Elasticsearch piped query language, ES|QL, now generally available

ES_QL_blog

Today, we are pleased to announce the general availability of ES|QL (Elasticsearch Query Language), a dynamic language designed from the ground up to transform, enrich, and simplify data investigations. Powered by a new query engine, ES|QL delivers advanced search using simple and familiar query syntax with concurrent processing, enhancing speed and efficiency regardless of the data source and structure. 

With ES|QL's piped syntax, users can easily chain multiple operations, simplifying complex data investigations and making querying more intuitive and iterative. To security and observability users, ES|QL will feel both familiar and innovative for exposing Elasticsearch's advanced search capabilities with an easy-to-use query language. Integrated with Kibana, ES|QL enhances the data visualization and analysis experience enabling users to conduct their entire investigation on one screen, without switching between multiple windows. 

With continuous development, we aim to establish ES|QL as a versatile language for all Elasticsearch use cases, including retrieval augmented generation (RAG). Integrating RAG with geospatial capabilities and ES|QL will enhance query accuracy from diverse data sources. The combination of ES|QL and the new Search AI Lake architecture provides enhanced scalability, cost efficiency, and simplified management by automatically adjusting resources based on demand.
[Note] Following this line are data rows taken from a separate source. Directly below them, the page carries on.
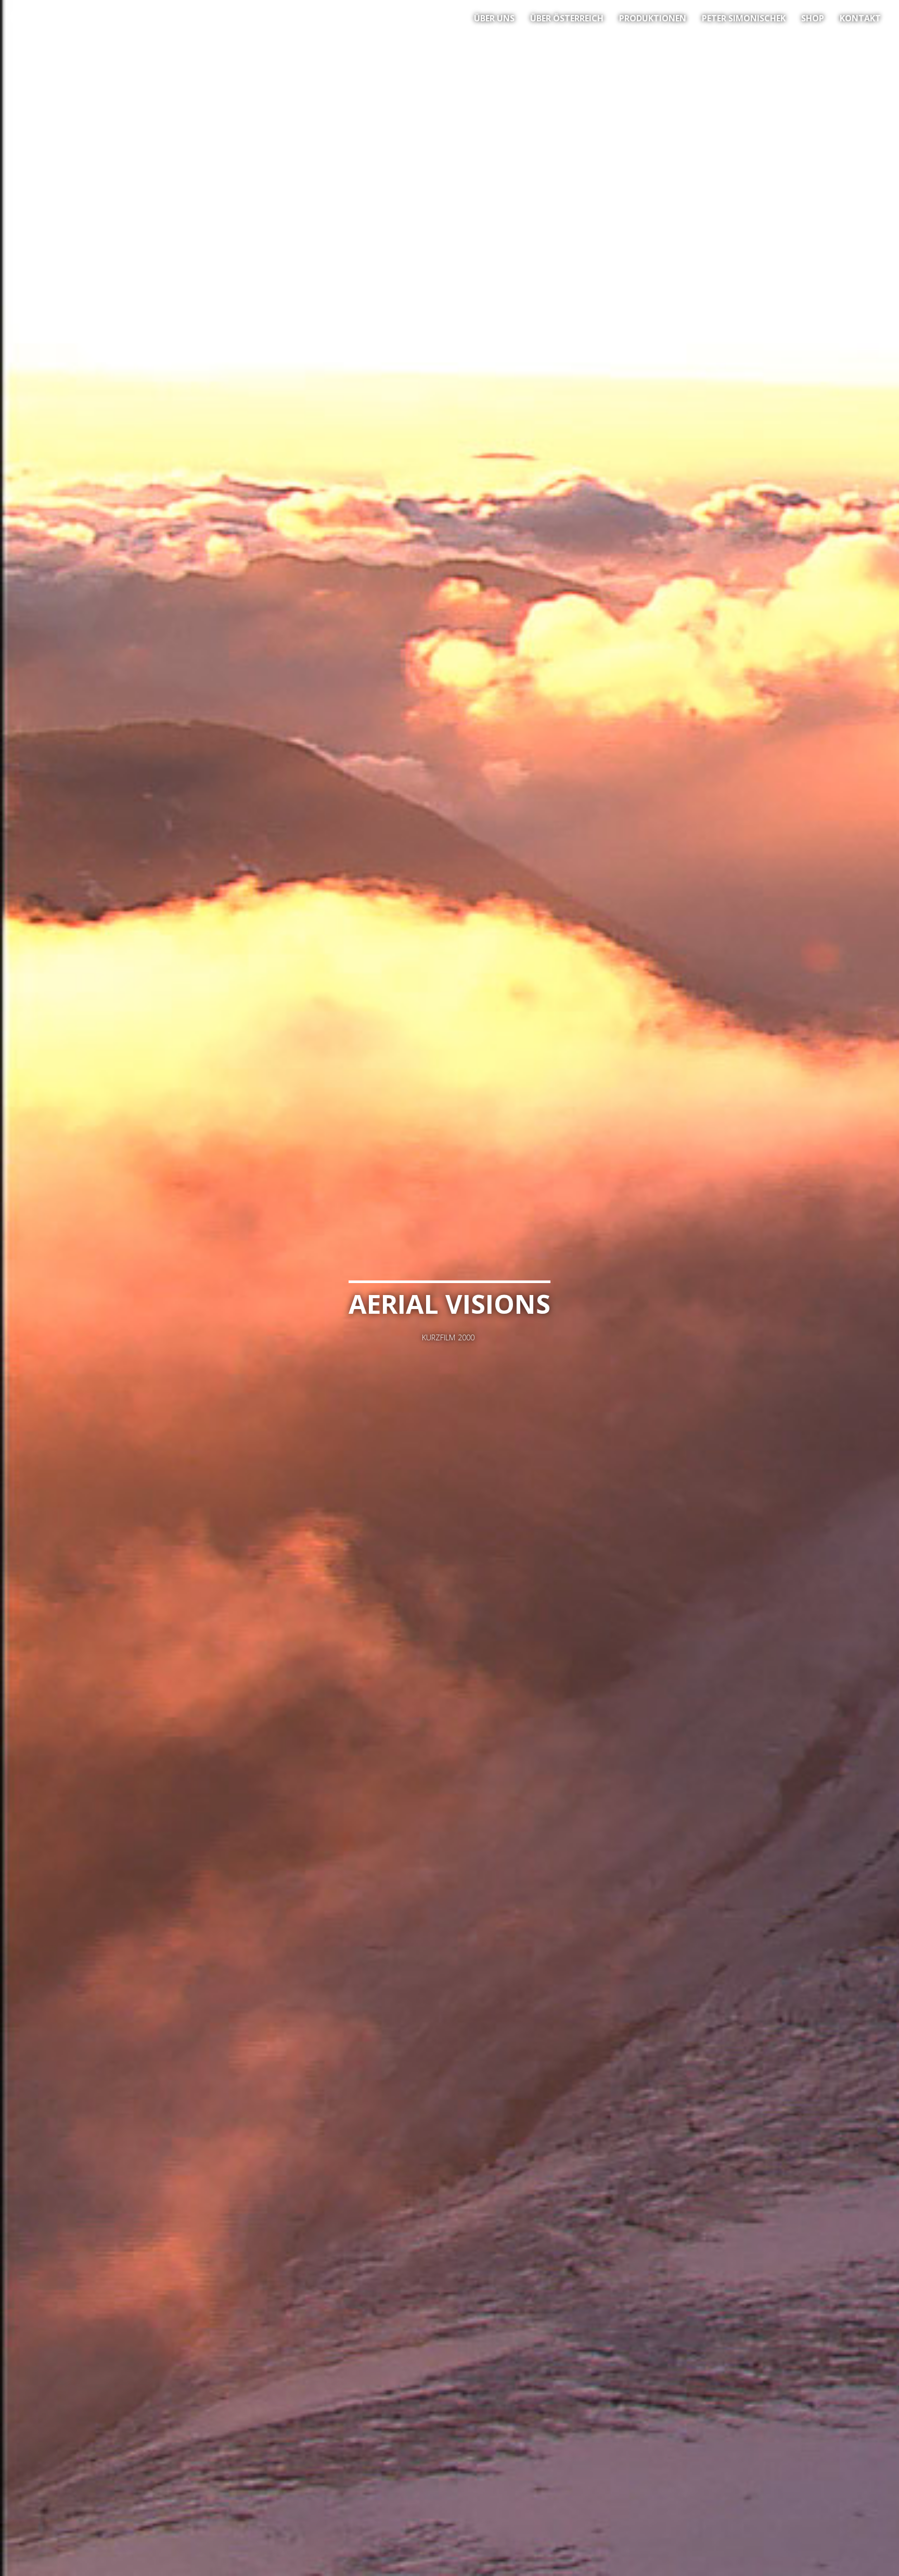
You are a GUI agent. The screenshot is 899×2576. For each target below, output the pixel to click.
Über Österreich (566, 18)
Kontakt (860, 18)
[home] (41, 20)
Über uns (494, 18)
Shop (812, 18)
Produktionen (652, 18)
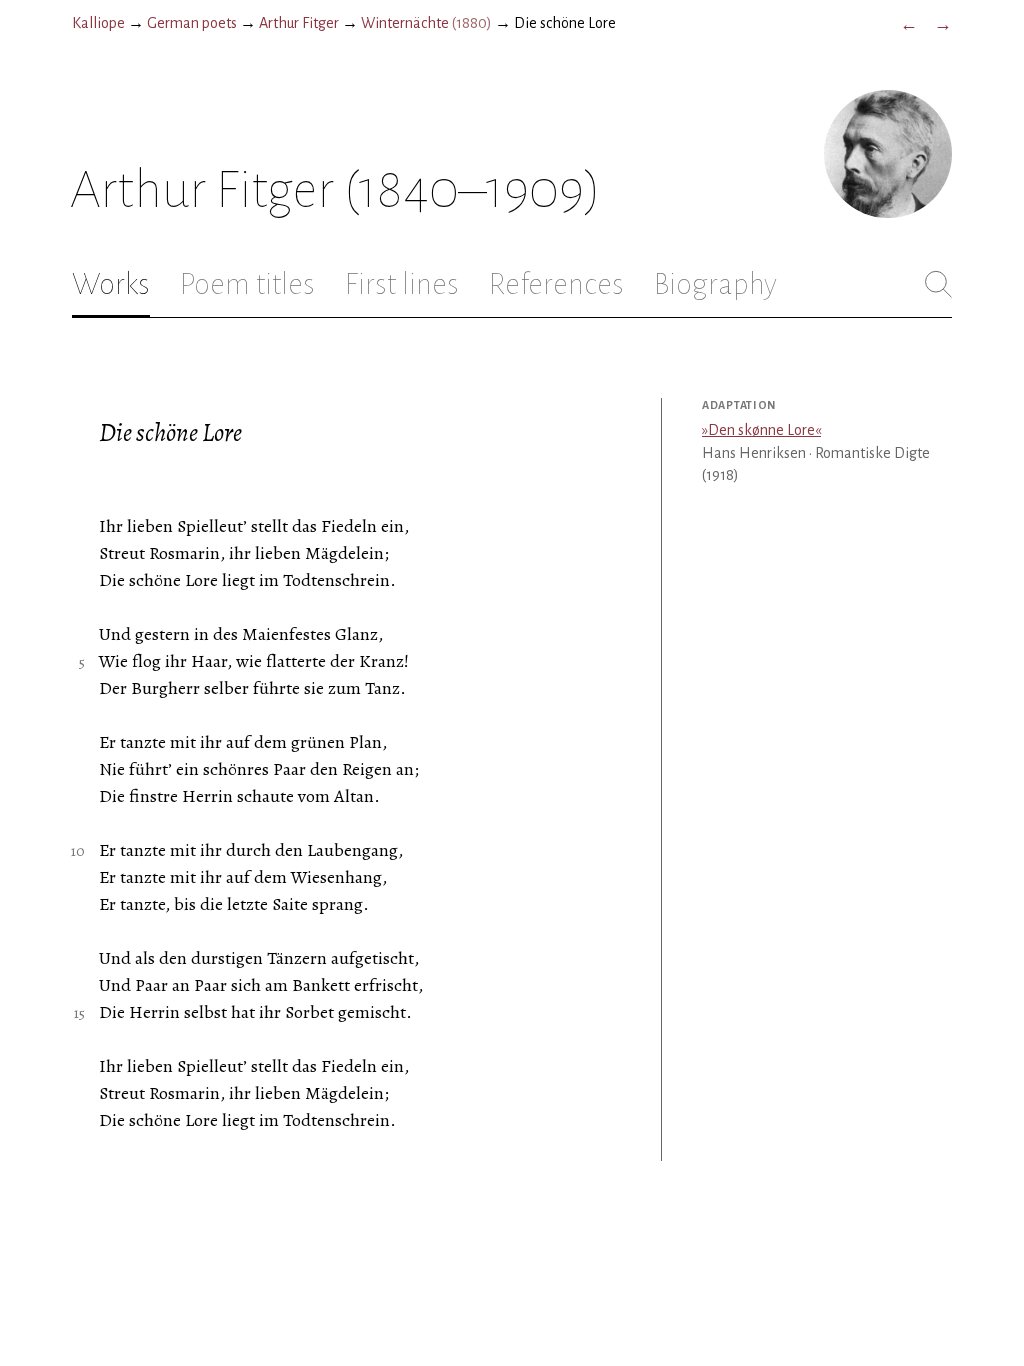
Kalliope (98, 23)
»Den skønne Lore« (761, 430)
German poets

Decoupling compute from storage and index from search improves performance and flexibility, ensuring faster data retrieval and investigations across vast amounts of data.

ES|QL will be a differentiator for teams facing increasing observability and security demands. This article will dive into the various benefits and ways you can use ES|QL for your own use cases.

Advancements in Elasticsearch

For over 14 years, QueryDSL has served as the foundational language in Elasticsearch, delivering search, observability, and security to numerous organizations. As user needs evolved, it became clear that they required more than what QueryDSL alone could provide. They sought a query language that could not only simplify and streamline data investigations but also enhance the querying experience by integrating searching, enrichment, aggregation, and visualization into a singular, efficient interface. They desired advanced search capabilities, including lookups with concurrent processing to handle vast data volumes from varied sources and structures. 

In response, we developed the Elasticsearch Query Language (ES|QL), drawing inspiration from vectorized query execution and other database technologies. With ES|QL, users can utilize a familiar pipe ('|') syntax to chain operations, allowing for transformative and detailed data analysis.

FROM logs-system.auth*
| WHERE host.os.type == "linux"
  AND event.outcome == "success"
  AND system.auth.ssh.event == "Accepted"
  AND (user.name IS NOT NULL
       AND source.ip IS NOT NULL
       AND source.port IS NOT NULL
       AND system.auth.ssh.method IS NOT NULL)
| STATS auth_count = COUNT(*) BY user.name, source.ip,
  source.port, system.auth.ssh.method
| SORT auth_count DESC

Powered by a robust query engine, ES|QL offers advanced search capabilities with concurrent processing across cores and nodes, enabling users to query across diverse data sources and structures seamlessly.

There is no translation or transpilation to Query DSL; each ES|QL query is parsed, analyzed, and validated for semantics and optimized into an execution plan executed in parallel on the relevant nodes holding the data. The target nodes handle the query, making on-the-fly adjustments to the execution plan using the framework provided by ES|QL. The result is lightning-fast queries that you get out of the box. 

The road to GA

Since its introduction in 8.11, ES|QL has been on a journey of refinement and enhancement. The beta phase allowed our engineering team to gather valuable feedback from the community, enabling us to iterate and address the top needs of our users. Throughout this process, we enhanced ES|QL's capabilities while ensuring stability, performance, and seamless integration into core data exploration and visualization UX and workflows you use daily. Here are some features that brought ES|QL to general availability.

Stability and performance

We have been busy enhancing the dedicated ES|QL query engine to ensure it maintains robust performance under load, safeguarding the stability of the running node. To wit, see below the improvements in grouping in the last 6 months (for more tests and exact details about the underlying change see the dedicated benchmark page).

Performance_ESQL

Additionally, we've implemented memory tracking for precise resource management and conducted thorough stress tests, including the rigorous HeapAttack, to ensure that memory usage is carefully monitored during resource-intensive queries. Our circuit breakers are also in place to prevent OutOfMemoryErrors (OOMEs) on large and small heap sizes nodes.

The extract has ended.